In 2020, as Ballerini was spending more time at home during the COVID-19 pandemic, she found herself listening to music from The Corrs (the band’s “Breathless” inspired Ballerini’s own “Heartfirst”), Sheryl Crow, Sixpence None the Richer, Shania Twain and Trisha Yearwood. “Instead of listening to new releases, I listened to the music I grew up on, and that’s the influence for this record,” she says. “Really organic-sounding records.”
The ballad “Love Is a Cowboy,” which Ballerini wrote with Jesse Frasure and Parker Welling, underwent the biggest change from demo to final. “It was originally an uptempo, live banger,” she says. Producers Julian Bunetta and Shane McAnally “listened to it and were like, ‘This song is special, but we are not able to really hear it.’ We stripped it and felt every instrument needed to add something to the story. It’s one of my favorite production moments.”
Ballerini’s solo write on Subject to Change turned out to be “Marilyn,” a musing on the late icon. The vulnerable track concludes with audio from a Monroe interview (her estate approved its usage) where the actress is asked if she’s happy. “That was the twist of the knife at the end of the song, where I’m acknowledging that everyone wanted to be like her — but did she?” questions Ballerini. “Having her voice solidify that to me was a goose bump moment.”

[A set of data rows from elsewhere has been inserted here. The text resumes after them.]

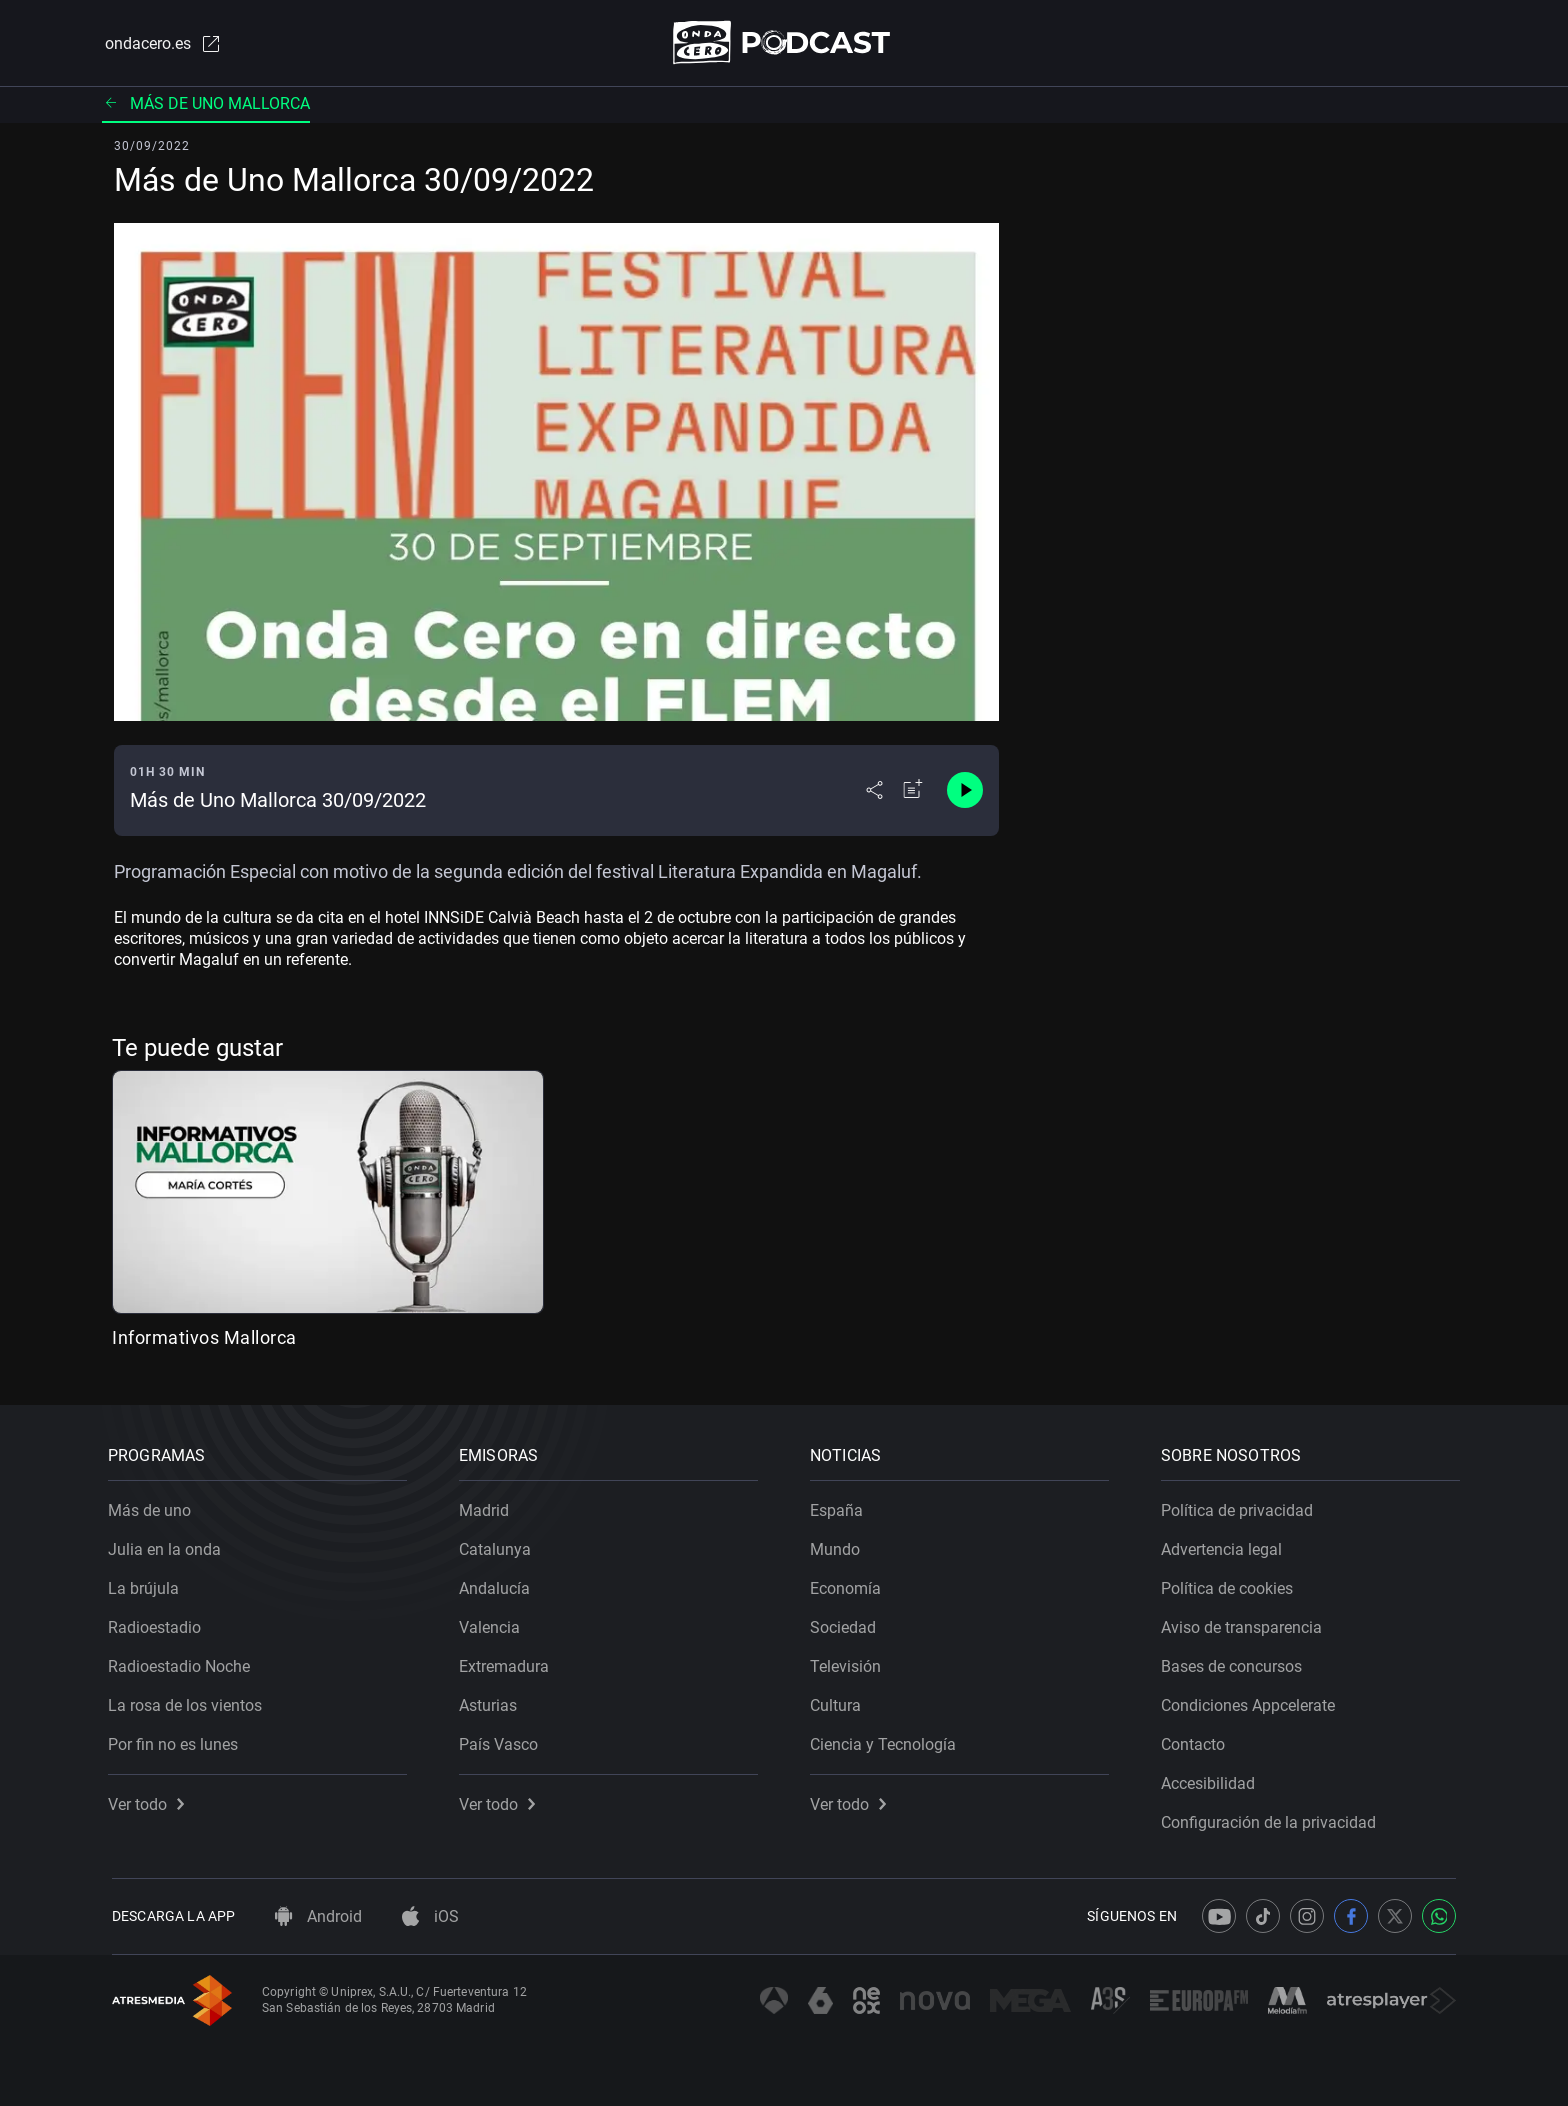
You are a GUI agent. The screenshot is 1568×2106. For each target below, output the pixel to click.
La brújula (147, 1584)
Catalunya (499, 1545)
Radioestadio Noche (183, 1662)
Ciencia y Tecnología (887, 1740)
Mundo (839, 1545)
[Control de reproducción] (965, 792)
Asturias (492, 1701)
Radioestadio (158, 1623)
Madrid (488, 1506)
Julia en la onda (168, 1545)
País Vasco (502, 1740)
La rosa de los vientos (189, 1701)
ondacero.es (160, 44)
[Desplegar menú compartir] (874, 792)
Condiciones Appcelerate (1252, 1701)
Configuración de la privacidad (1272, 1818)
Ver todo (150, 1800)
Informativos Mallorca (204, 1338)
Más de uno (153, 1506)
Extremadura (508, 1662)
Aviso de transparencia (1245, 1623)
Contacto (1197, 1740)
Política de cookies (1231, 1584)
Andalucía (498, 1584)
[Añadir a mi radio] (913, 792)
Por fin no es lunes (177, 1740)
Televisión (849, 1662)
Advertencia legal (1225, 1545)
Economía (849, 1584)
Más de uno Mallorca (206, 104)
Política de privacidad (1241, 1506)
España (840, 1506)
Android (318, 1916)
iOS (430, 1916)
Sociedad (847, 1623)
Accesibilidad (1212, 1779)
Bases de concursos (1235, 1662)
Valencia (493, 1623)
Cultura (839, 1701)
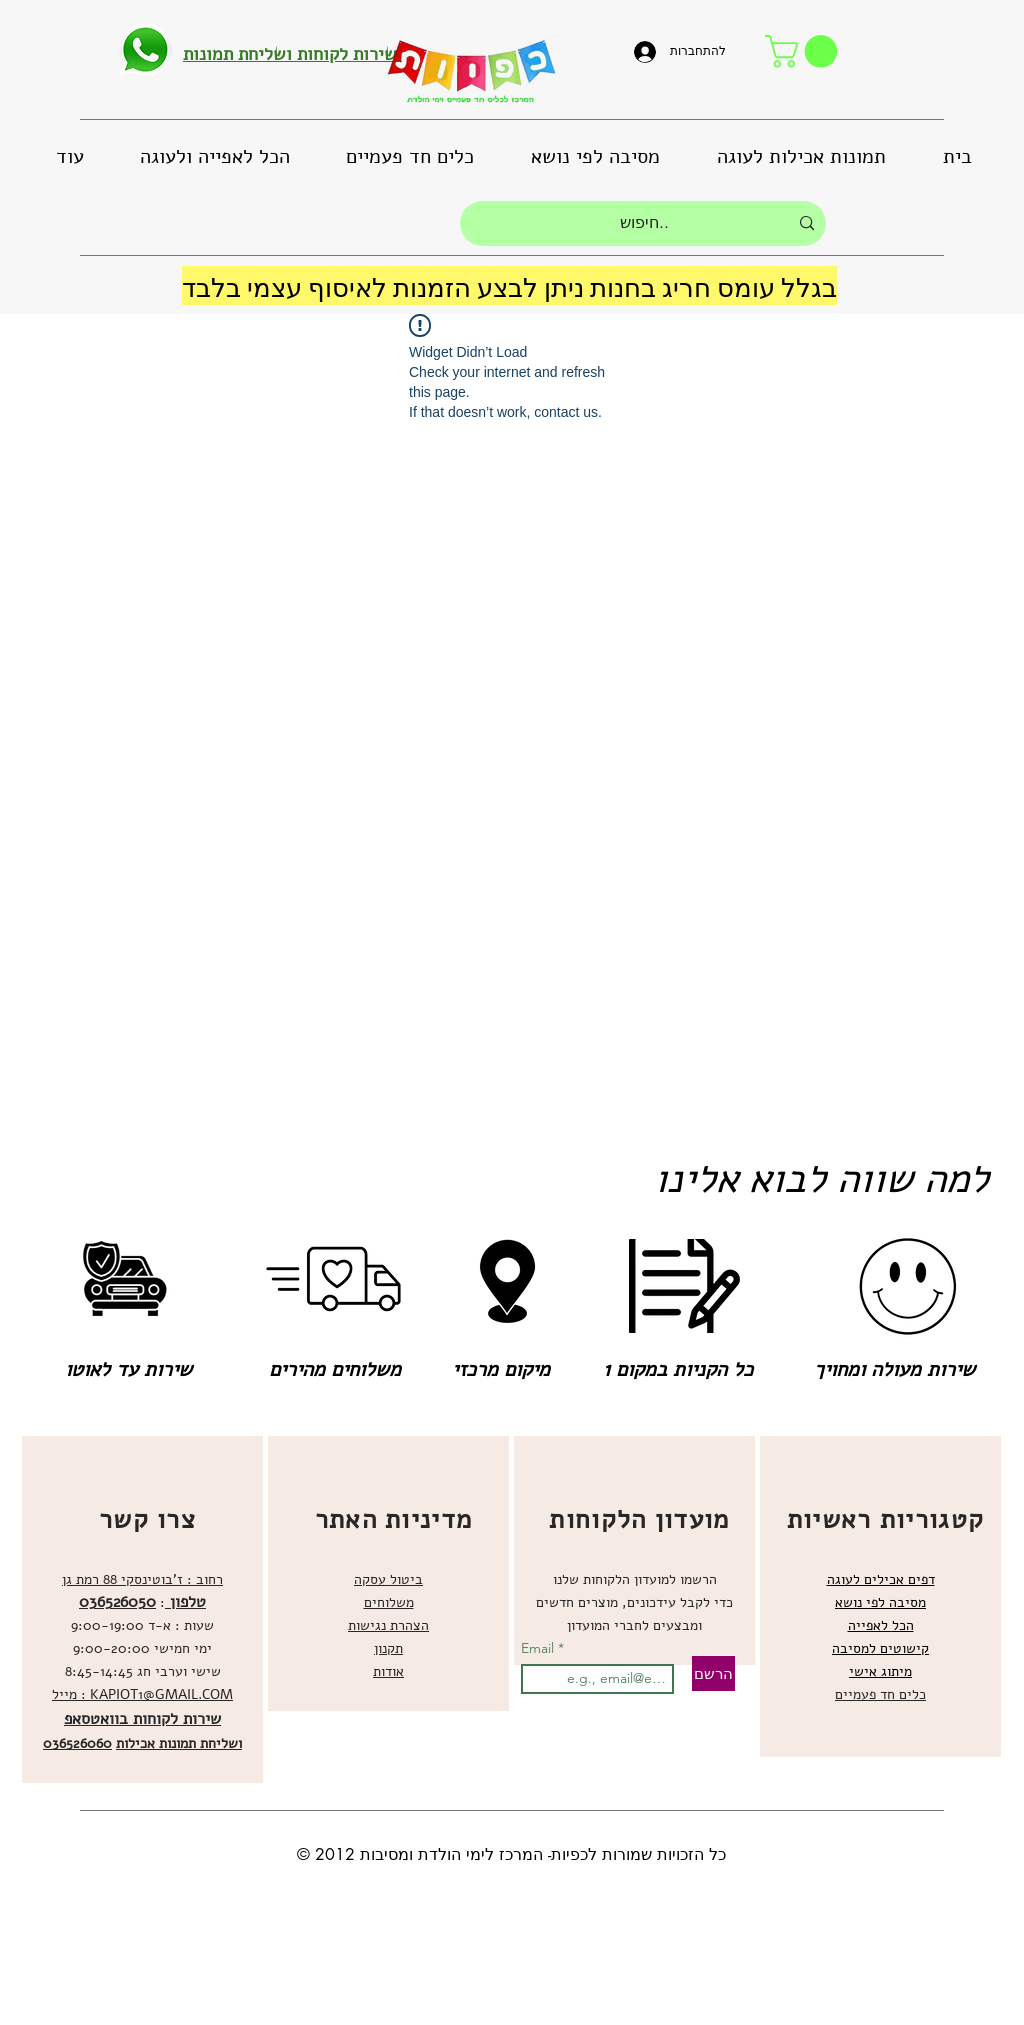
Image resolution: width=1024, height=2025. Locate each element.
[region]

Ballerini welcomed several female collaborators for her upcoming project, including Little Big Town’s Karen Fairchild, a co-writer on “Subject to Change” and the project’s first single, “Heartfirst.” Alysa Vanderheym is a co-producer on the project, and wrote “Heartfirst” with Fairchild and Ballerini. “It’s interesting because in the conversation of, ‘Yes, we need more women in country music,’ what does that actually look like? We need more female artists and collaborators but we also need more female opportunities throughout the whole chain of events, you know?,” Ballerini says. “I intentionally wanted to write with more women this time. For me, when you are making a record about emotions, when you connect with a woman creatively, you’re gonna be able to tap into that in a whole different way.” Of working with Vanderheym, she says, “I had never worked with a female producer before, though I’ve worked with a lot of other female writers. But with Alysa, it was a whole other level, just being able to hear sonically things that match what we’re saying in the song in a different way.”